::: EXCERPTED PASSAGE :::

TEM (left) and PLM (right) micrographs of functional spreadable oleogel (a) spreadable O (b) spreadable P, (c) spreadable D, and (d) spreadable C.

Figure 8
figure 8

PLM of functional gummies based-spreadable oleogel (a) gummy PCho (b) gummy D, (c) gummy PCar, and (d) gummy C.

Organoleptic test

Acceptance of dairy products is very important in food and is considered the main target, especially in this study. The additives used play an important role in the degree of acceptance of this food product type. The color and appearance of the product must be compatible with its taste. Consumers tend to choose foods with natural ingredients and natural colors because they are aware of the problems and damage of industrial materials. A famous saying is that a man eats with his eyes before his mouth. So, in this study, the authors concentrated on this target.

All the samples contained in this study are organoleptically accepted by all consumers. All samples tested, whether spreadable or gummy, in this study impressed all consumers of all age groups and cultural levels. The appearance was attractive, striking, manageable, and alterable, especially in the case of the gummies. The taste was delicious and attractive, as the panelists described it, especially the samples added to the orange oil and carrot juice, which were more attractive. The texture was known as the characteristics of the gumminess, but the spreads were individually viable and in line with the uses allocated to them. In general, these products, whether spreads or gummies, can be used as transport vessels for many important biocompatible compounds as well as drugs to be in an attractive form accepted by the consumer or patient as they are preferred for him. The results of the sensory arbitration correspond to those obtained by37 when he made gelatin candy using pineapple juice and carrot juice by 70:30, respectively. Also, the study carried out by89 studied the possibility of using some vegetables such as carrots and fruits such as strawberries in gelatin candy, which confirmed its sensory acceptance by the arbitrators. In another study, there was good acceptance of this oily pecan dessert as a healthy dessert version, low in saturated fatty acids and a source of oleic acid90.

::: DATA EXCERPT :::

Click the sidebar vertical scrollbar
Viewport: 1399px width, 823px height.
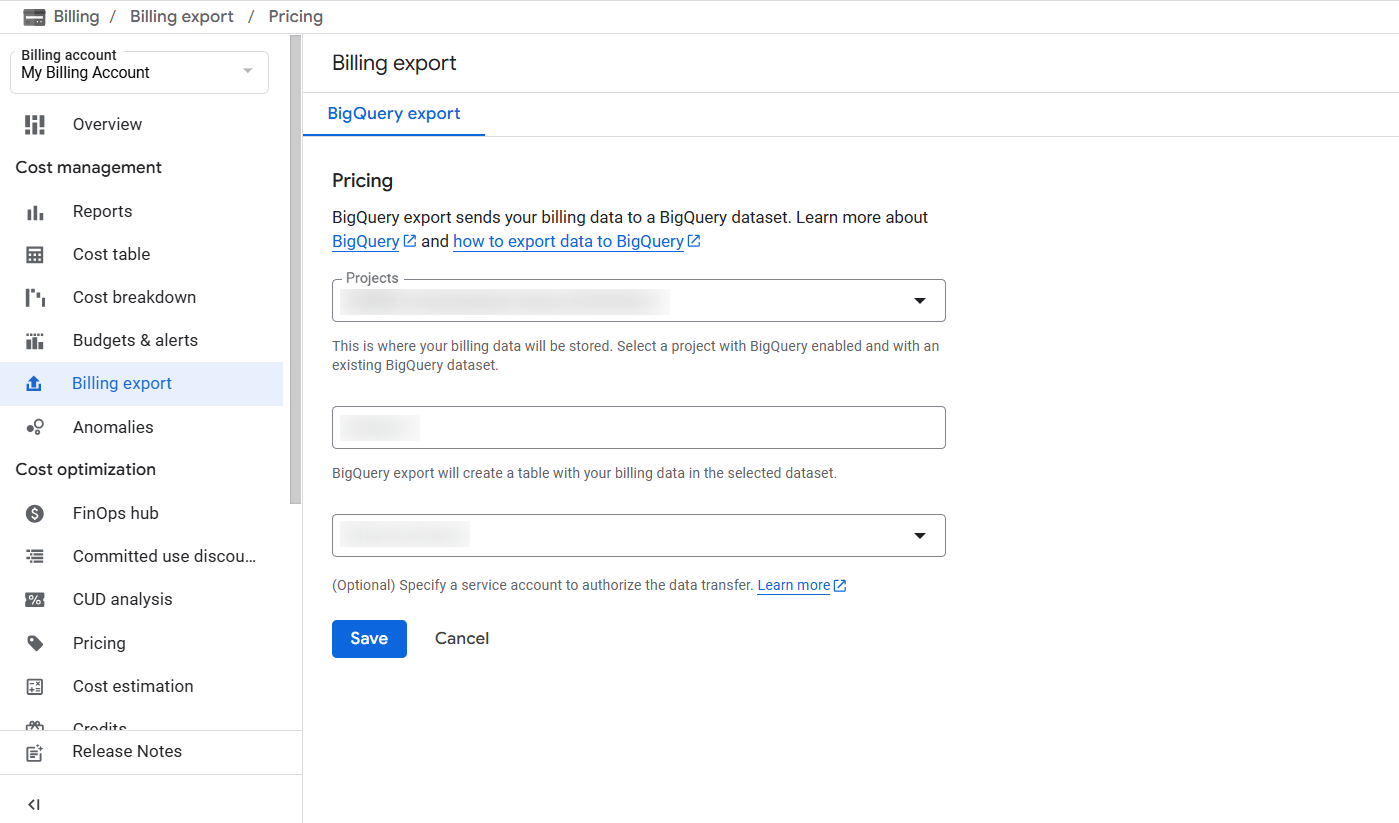tap(295, 270)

:::

_WHAT YOU ARE ASKED TO DO:_
Extract the passage on oleogel spreads and gummies in full, reproducing every line without alteration. The material that accompanies it has no connection to the passage on oleogel spreads and gummies.

_YOUR RESPONSE:_
TEM (left) and PLM (right) micrographs of functional spreadable oleogel (a) spreadable O (b) spreadable P, (c) spreadable D, and (d) spreadable C.

Figure 8
figure 8

PLM of functional gummies based-spreadable oleogel (a) gummy PCho (b) gummy D, (c) gummy PCar, and (d) gummy C.

Organoleptic test

Acceptance of dairy products is very important in food and is considered the main target, especially in this study. The additives used play an important role in the degree of acceptance of this food product type. The color and appearance of the product must be compatible with its taste. Consumers tend to choose foods with natural ingredients and natural colors because they are aware of the problems and damage of industrial materials. A famous saying is that a man eats with his eyes before his mouth. So, in this study, the authors concentrated on this target.

All the samples contained in this study are organoleptically accepted by all consumers. All samples tested, whether spreadable or gummy, in this study impressed all consumers of all age groups and cultural levels. The appearance was attractive, striking, manageable, and alterable, especially in the case of the gummies. The taste was delicious and attractive, as the panelists described it, especially the samples added to the orange oil and carrot juice, which were more attractive. The texture was known as the characteristics of the gumminess, but the spreads were individually viable and in line with the uses allocated to them. In general, these products, whether spreads or gummies, can be used as transport vessels for many important biocompatible compounds as well as drugs to be in an attractive form accepted by the consumer or patient as they are preferred for him. The results of the sensory arbitration correspond to those obtained by37 when he made gelatin candy using pineapple juice and carrot juice by 70:30, respectively. Also, the study carried out by89 studied the possibility of using some vegetables such as carrots and fruits such as strawberries in gelatin candy, which confirmed its sensory acceptance by the arbitrators. In another study, there was good acceptance of this oily pecan dessert as a healthy dessert version, low in saturated fatty acids and a source of oleic acid90.